An Integral Part of the Waring Experience
Travel has been a part of Waring since the early days of the school, and is an expression of the Warings’ belief that travel promotes intellectual curiosity and individual growth. Traveling engenders curiosity and helps groups and classes become a more cohesive and supportive unit. On Waring trips, students are exposed to history, art, and culture. They are asked to observe, sketch, and write about their experiences and share with their peers, as well as relate these experiences back to Waring’s curriculum.
Waring trips are a direct extension of many Waring programs and are designed to enrich, make real, and deepen our students’ studies as well as to allow for learning that could happen no other way.

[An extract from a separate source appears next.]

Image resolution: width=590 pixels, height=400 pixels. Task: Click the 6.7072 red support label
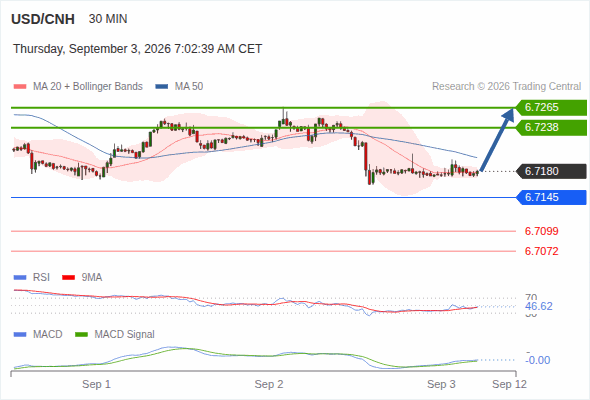tap(541, 251)
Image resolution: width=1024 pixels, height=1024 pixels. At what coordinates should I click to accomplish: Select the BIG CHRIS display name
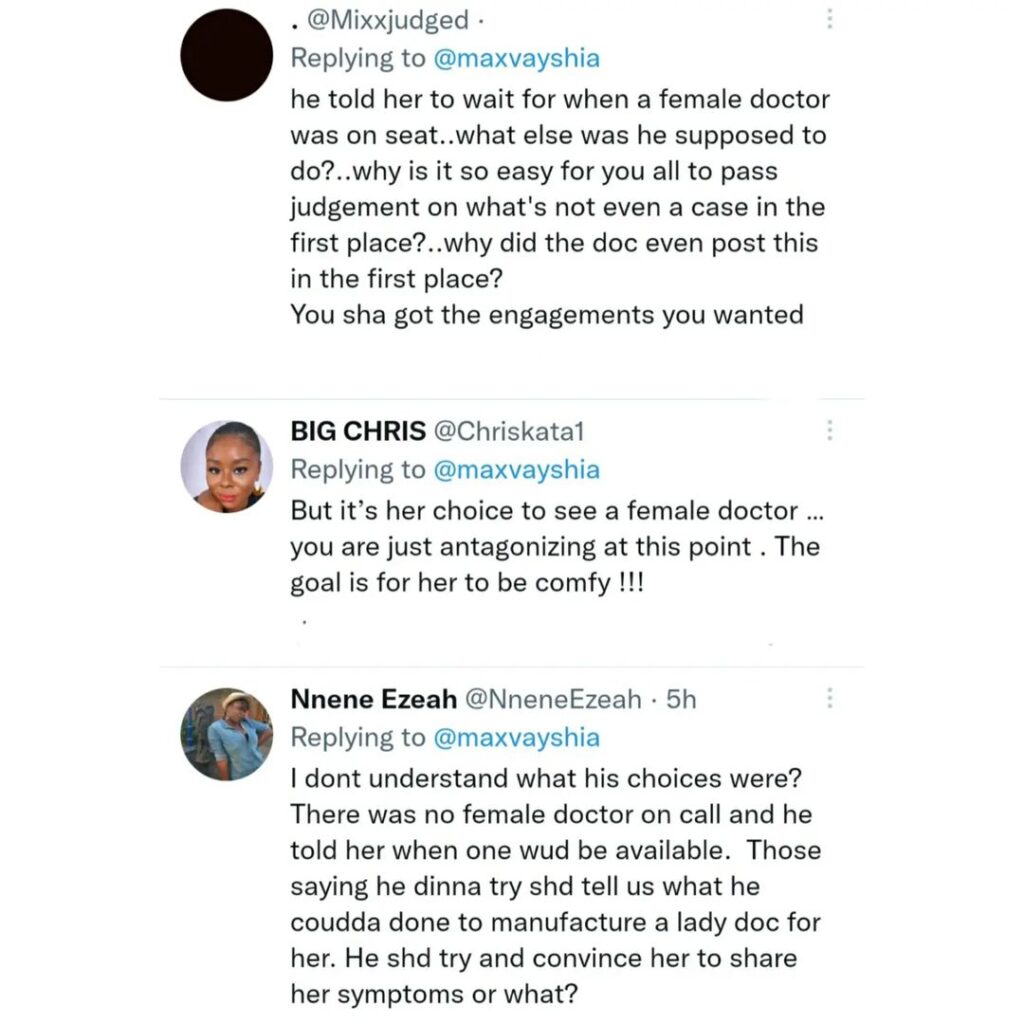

Travel removes the classroom from the act of learning and shows students that it can happen everywhere.
The Montreal Trip is a three day, two night trip that Core takes each spring. The students visit the Biodôme and art museums, they eat at restaurants of varied cuisines, and they hear French spoken in everyday situations. They share space with classmates in a youth hostel for two nights and are challenged by being away from the comforts of home. The trip is an enriching growth experience that deepens the students’ understanding of their coursework and helps them develop the skills and habits they will need to participate in future Waring trips.
Group 1 has the opportunity to travel to Montgomery, Alabama on a four day Civil Rights trip. During the four days, students visit seminal civil rights locations, including the Edmund Pettus Bridge, the location of Rosa Parks’ arrest, and the National Memorial for Peace and Justice. While traveling in Alabama, students will have many opportunities to make deep and meaningful connections to the topics they study in Group 1 Humanities.
The ninth grade French Exchange Program is central to the Waring experience. Each year, Waring freshmen are paired with French correspondents of similar ages, and share a host of linguistic and cultural experiences over the course of the year. Waring students both travel to their correspondents’ homes in France for nearly a month and host their correspondents back home for two to three weeks. Past partner schools have been in Angers, Bordeaux, and Nantes.
The relationships formed between not just the students, but sometimes their families as well, often endure well past ninth grade and allow students to make the study of French and France a lifelong experience rather than just an academic class.
Waring’s Junior Trip has been a tradition at the school since 1982. The trip takes place in June as the students are preparing to become senior leaders. The Junior Trip is an extension of the curriculum, and students spend time writing and sketching as well as giving presentations about the sites they visit.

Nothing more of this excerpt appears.